## [Given request]
Edit the piece on abused children and predictive analytics: reproduce everything from "So how does" down to "call predictive analytics.", swapping "numbers geeks" for "data analysts".

═════ Reading text

WHERE ABUSED CHILDREN MEET THE WORLD OF PREDICTIVE ANALYTICS AND BIG DATA

Much has rightly been made of the unbearably tragic child deaths in Los Angeles and elsewhere in the state, at the hands of those who should have kept them safe, deaths like that of 8-year old Gabriel Fernandez. To refresh your memory, when paramedics showed up at Gabriel’s mother’s home in May 2013, they found the little boy with a fractured skull, three broken ribs, bruises and burns in too many places to count, and his mouth absent two of his teeth. BB pellets were embedded in his lungs and his groin.

Both LA County’s Department of Children Services and the LA County Sheriff’s Department had received complaints that Gabriel was being abused. But somehow nobody acted. And the two-agency non-action resulted in the torture and violent death of an eight-year-old.

Yet, there are other documented cases where DCFS seems to act too quickly, yanking kids out of less-than-ideal but non-dangerous homes and putting them through encounters with the foster care system that were, at best, traumatic and, at worst, deeply damaging.

So how does one tell the difference? Certainly, in some cases, it seems that a modicum of caring attention and common sense would have helped. But in others, the lines may not be so clearly drawn.

Some counties and states around the nation think they might have found at least part of the answer in the realm of what numbers geeks call predictive analytics.

Take for example, the case of Florida’s Department of Children & Families, which had nine child deaths in the state’s Hillsborough County area between 2009 and 2012. All of the kids were under three years old, and all but one were killed by either a parent or paramour.

At the time, the region’s child protective services were contracted out, at a cost of $65.5 million a year, to private youth services agency called Hillsborough Kids.

══════════
═════ Given data

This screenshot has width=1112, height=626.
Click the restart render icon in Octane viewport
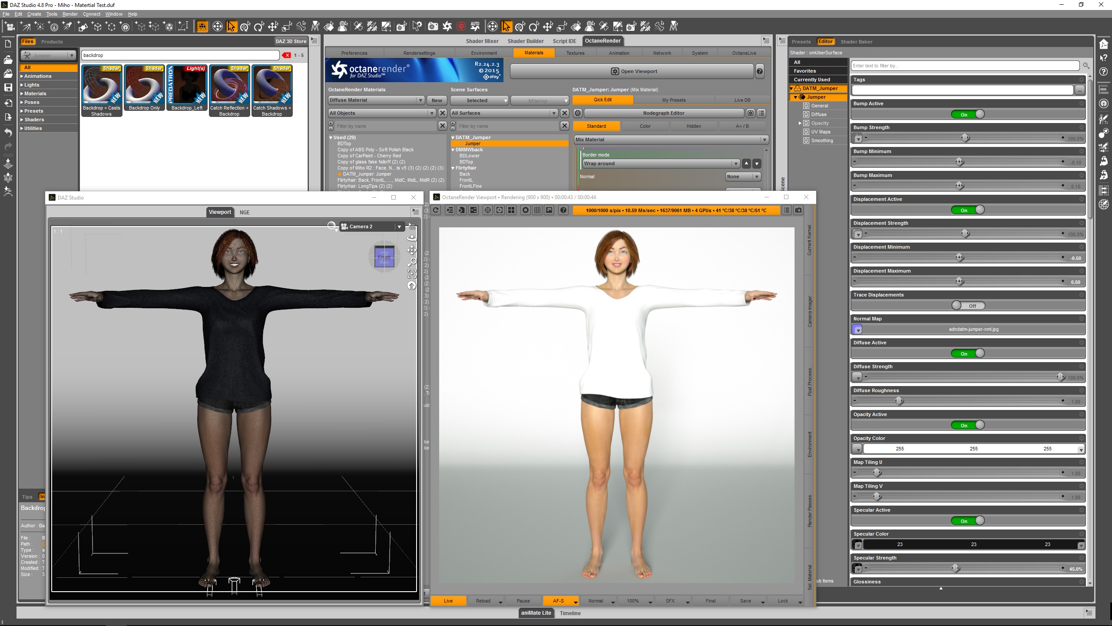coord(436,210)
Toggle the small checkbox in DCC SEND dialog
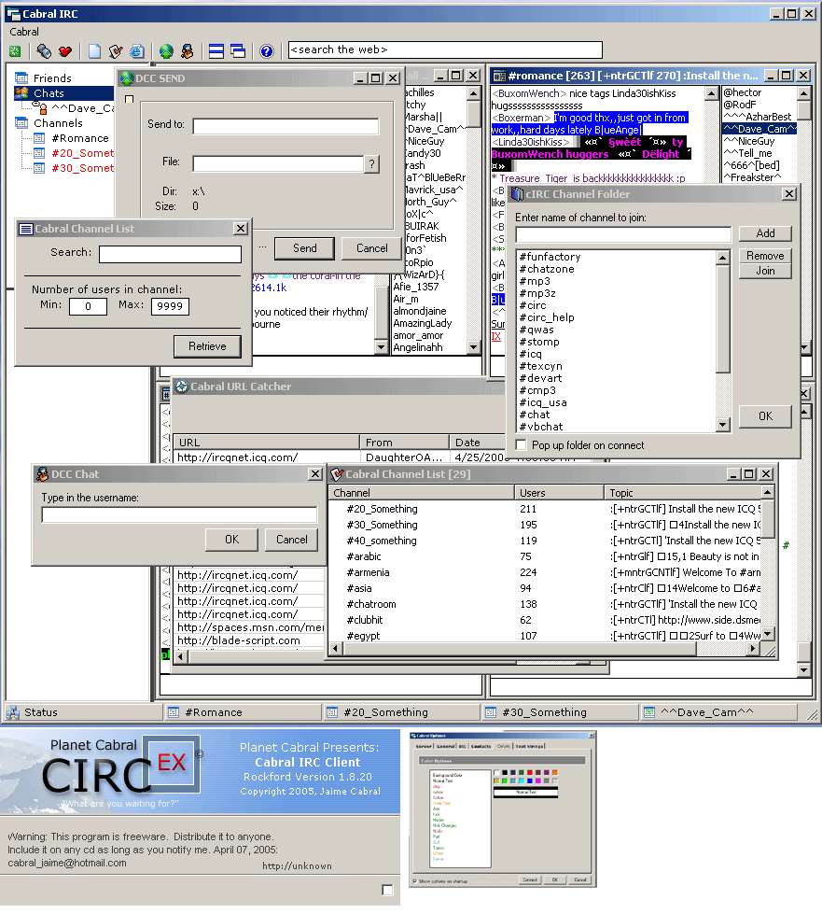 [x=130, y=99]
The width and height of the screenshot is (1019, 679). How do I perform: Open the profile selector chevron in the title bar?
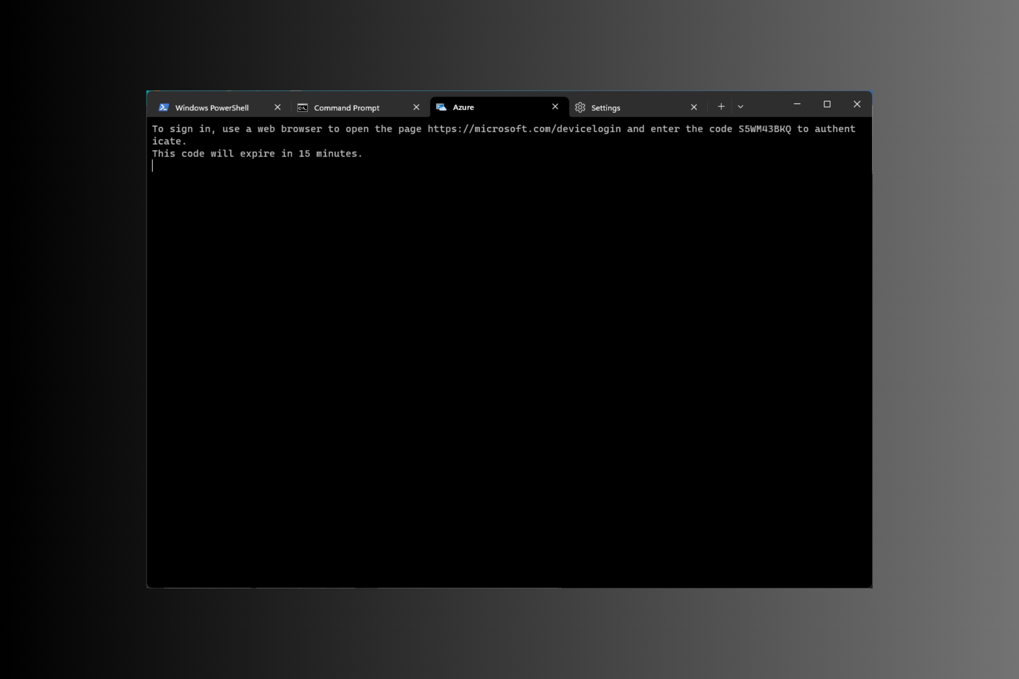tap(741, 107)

══════════

## [Task output]
So how does one tell the difference? Certainly, in some cases, it seems that a modicum of caring attention and common sense would have helped. But in others, the lines may not be so clearly drawn.

Some counties and states around the nation think they might have found at least part of the answer in the realm of what data analysts call predictive analytics.